# START OF THE INPUT

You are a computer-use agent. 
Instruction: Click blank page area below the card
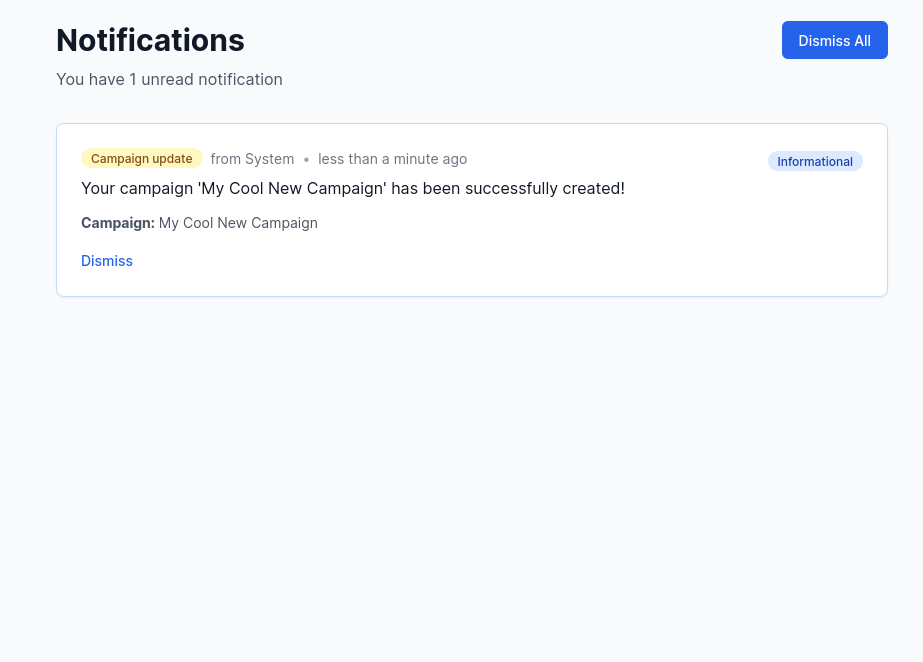pos(460,480)
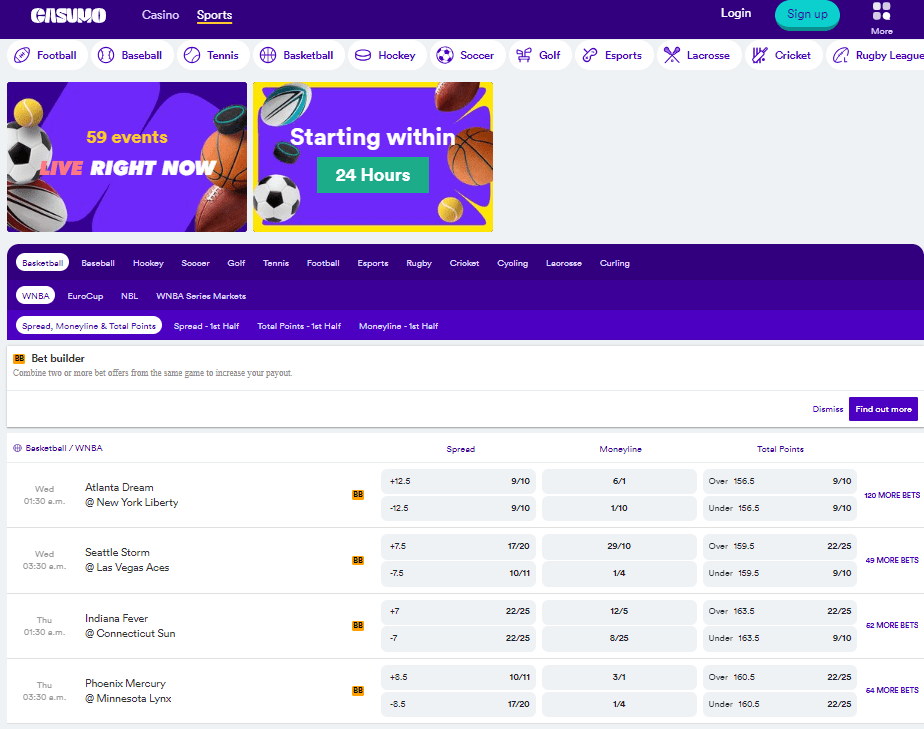Select the Tennis filter pill
Image resolution: width=924 pixels, height=729 pixels.
(x=275, y=263)

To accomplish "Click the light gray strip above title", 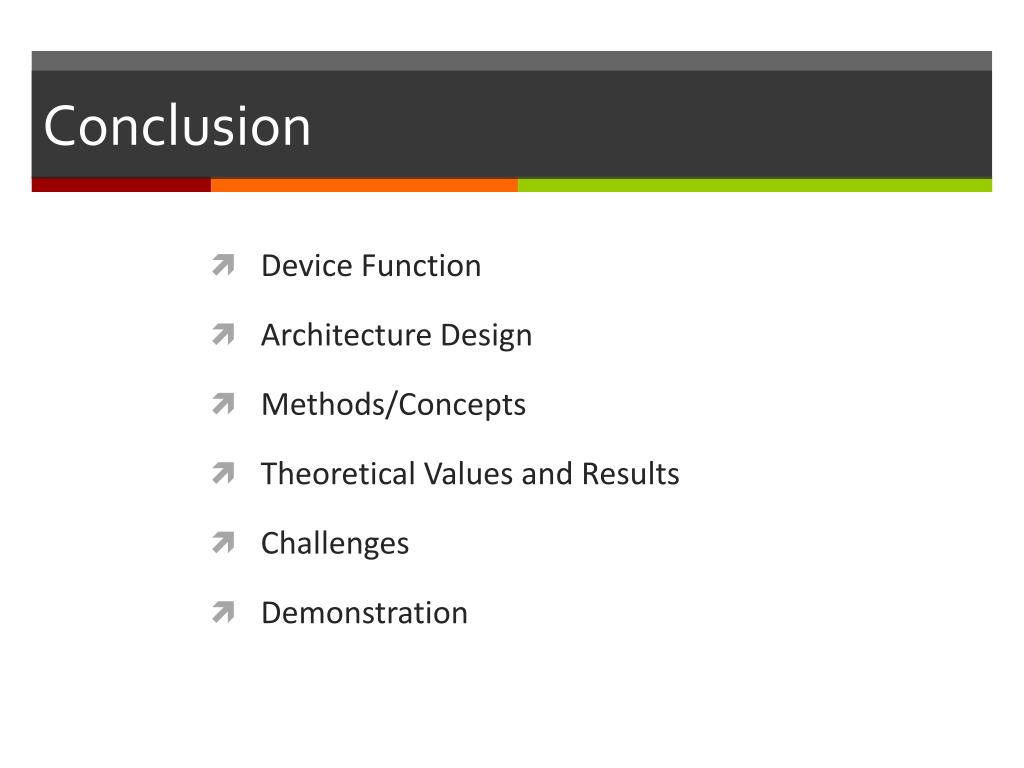I will [x=511, y=61].
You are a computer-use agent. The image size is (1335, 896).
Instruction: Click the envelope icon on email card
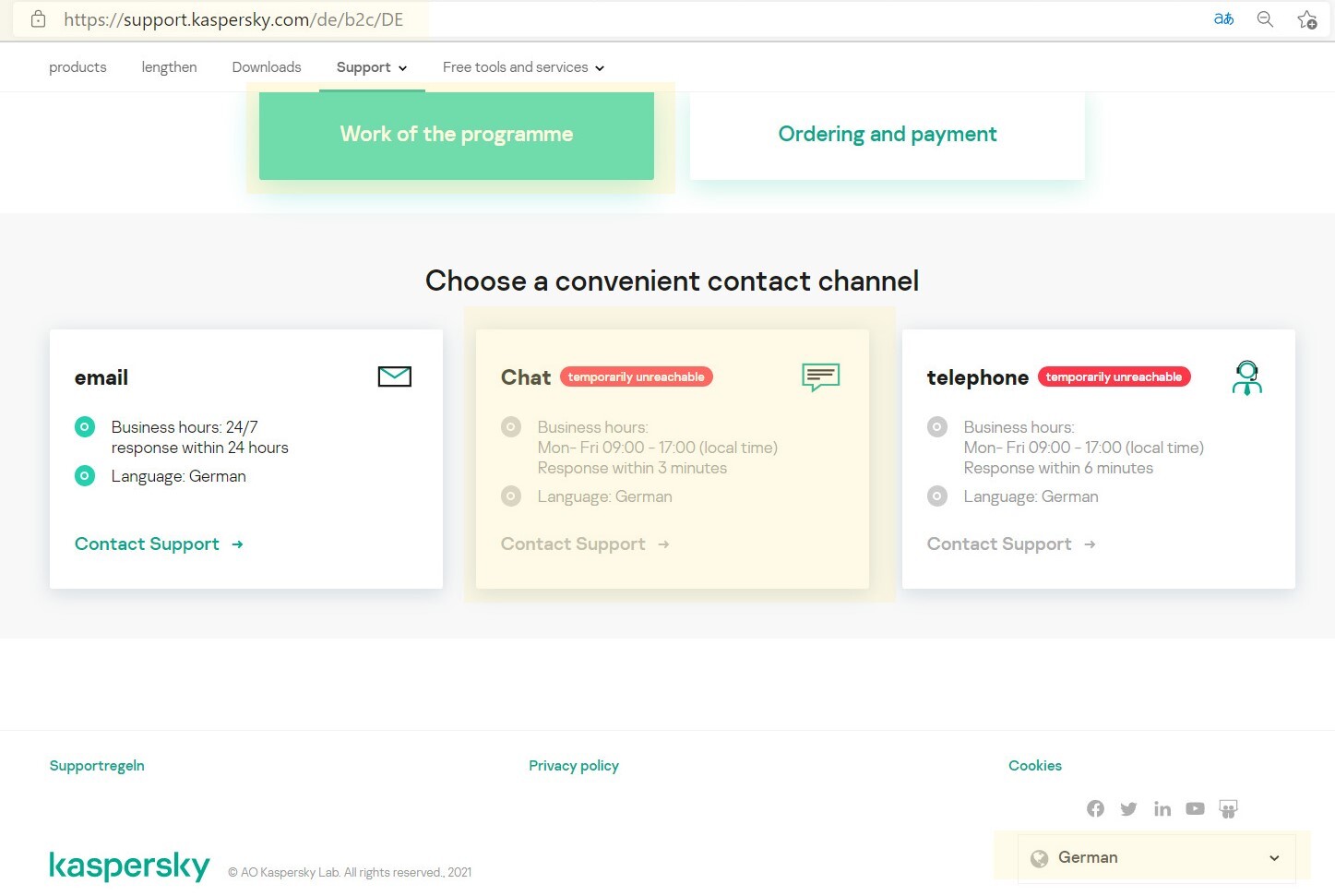pos(394,376)
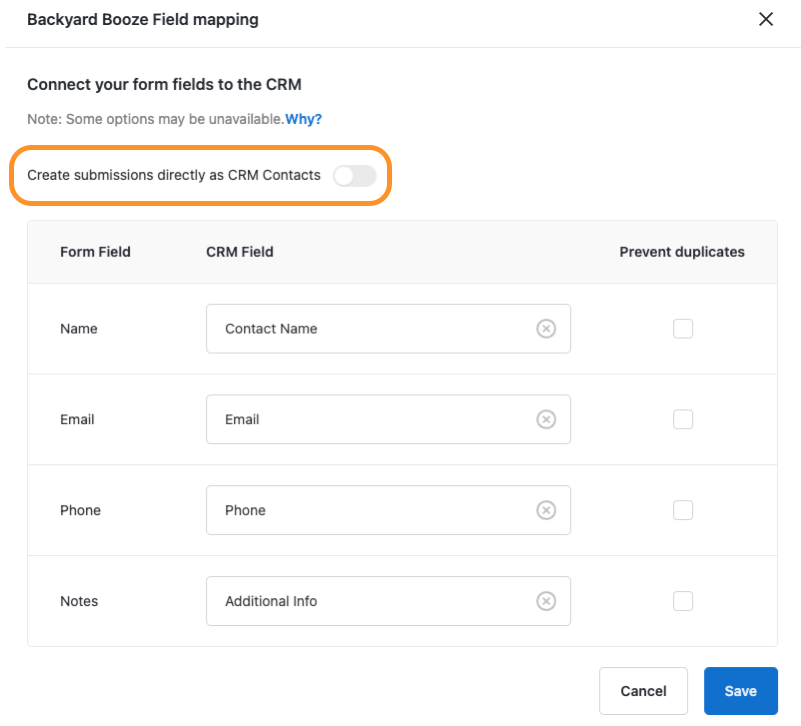Clear the Email CRM field mapping

point(546,420)
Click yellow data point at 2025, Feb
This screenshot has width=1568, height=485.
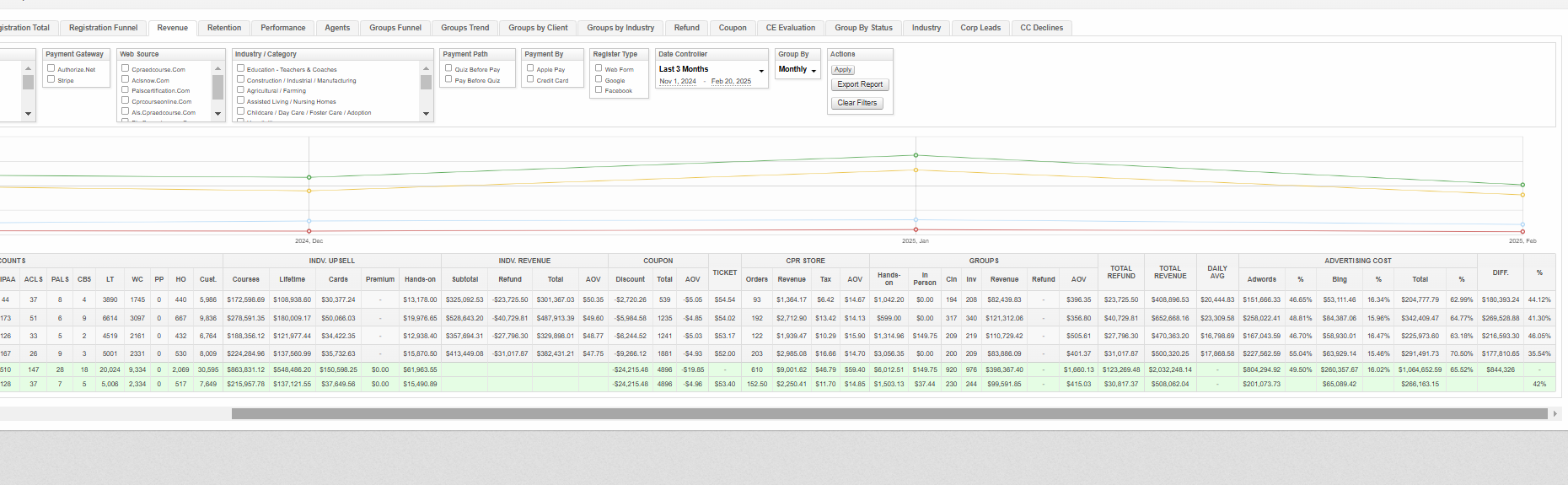pos(1522,195)
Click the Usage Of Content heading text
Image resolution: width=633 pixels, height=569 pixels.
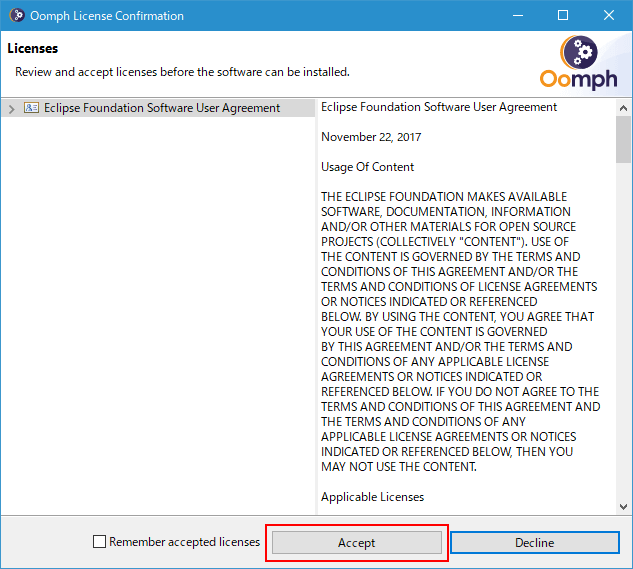367,167
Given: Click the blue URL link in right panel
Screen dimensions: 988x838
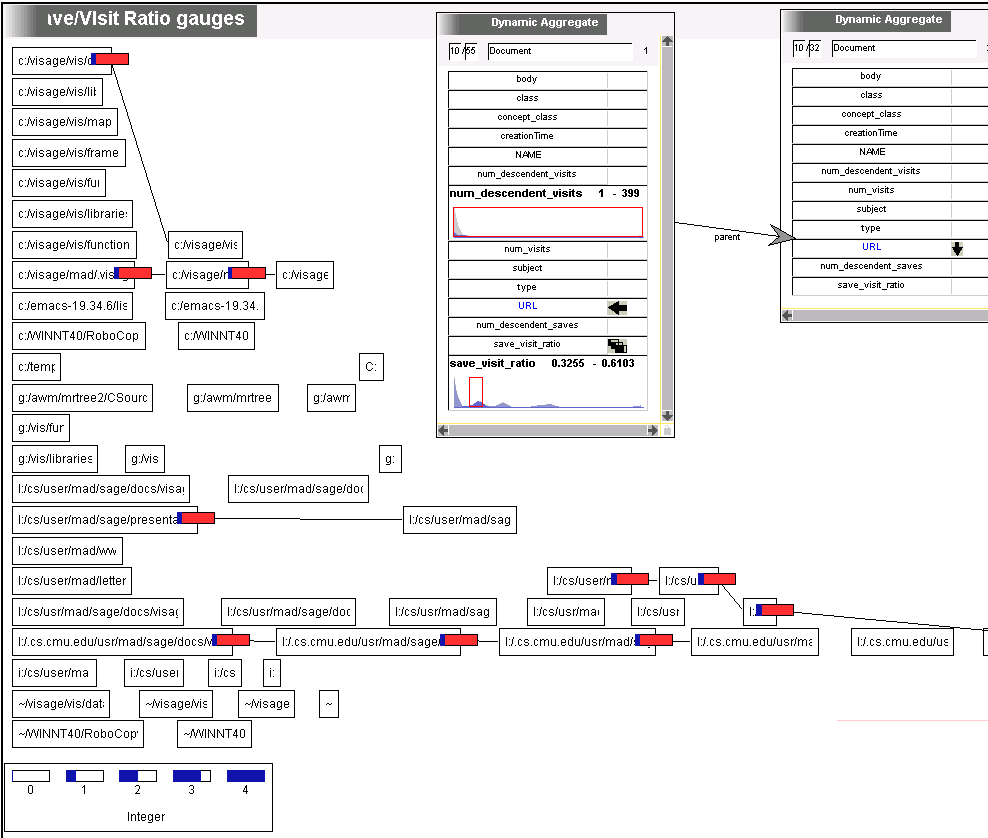Looking at the screenshot, I should (x=871, y=247).
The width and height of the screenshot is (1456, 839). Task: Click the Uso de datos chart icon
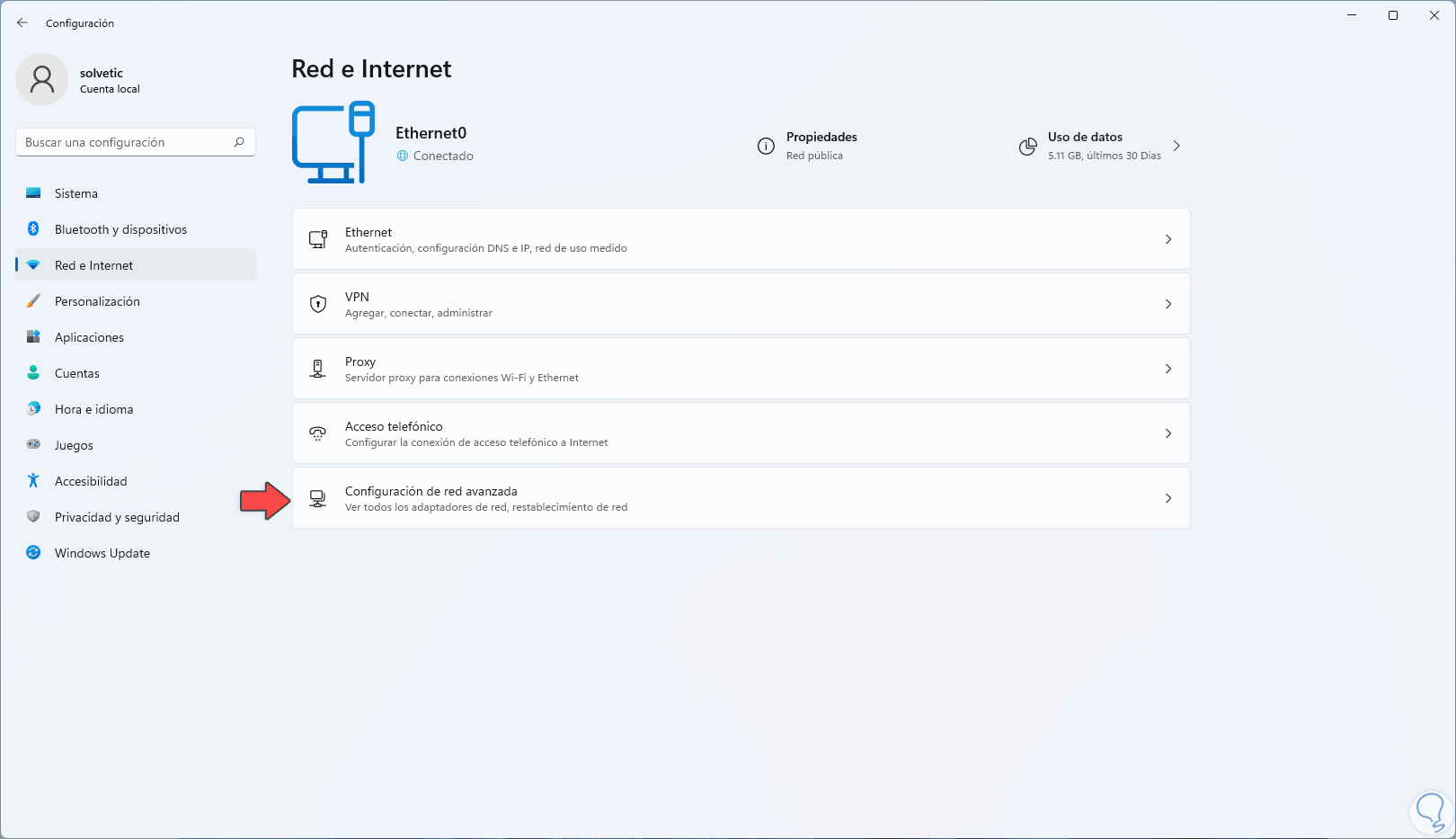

# END OF THE INPUT

_THE EXERCISE_.
Rewrite the part of the data that opens with the line containing "You are a computer-use agent. The" and closes with the line containing "pos(1522,195)", putting "letter" in place of "envelope" and changing nothing else. Leave the pictures out of your answer.

_RESPONSE_.
You are a computer-use agent. The image size is (1335, 896).
Instruction: Click the letter icon on email card
pos(394,376)
Clear the Email CRM field mapping

point(546,420)
Click yellow data point at 2025, Feb
This screenshot has width=1568, height=485.
pos(1522,195)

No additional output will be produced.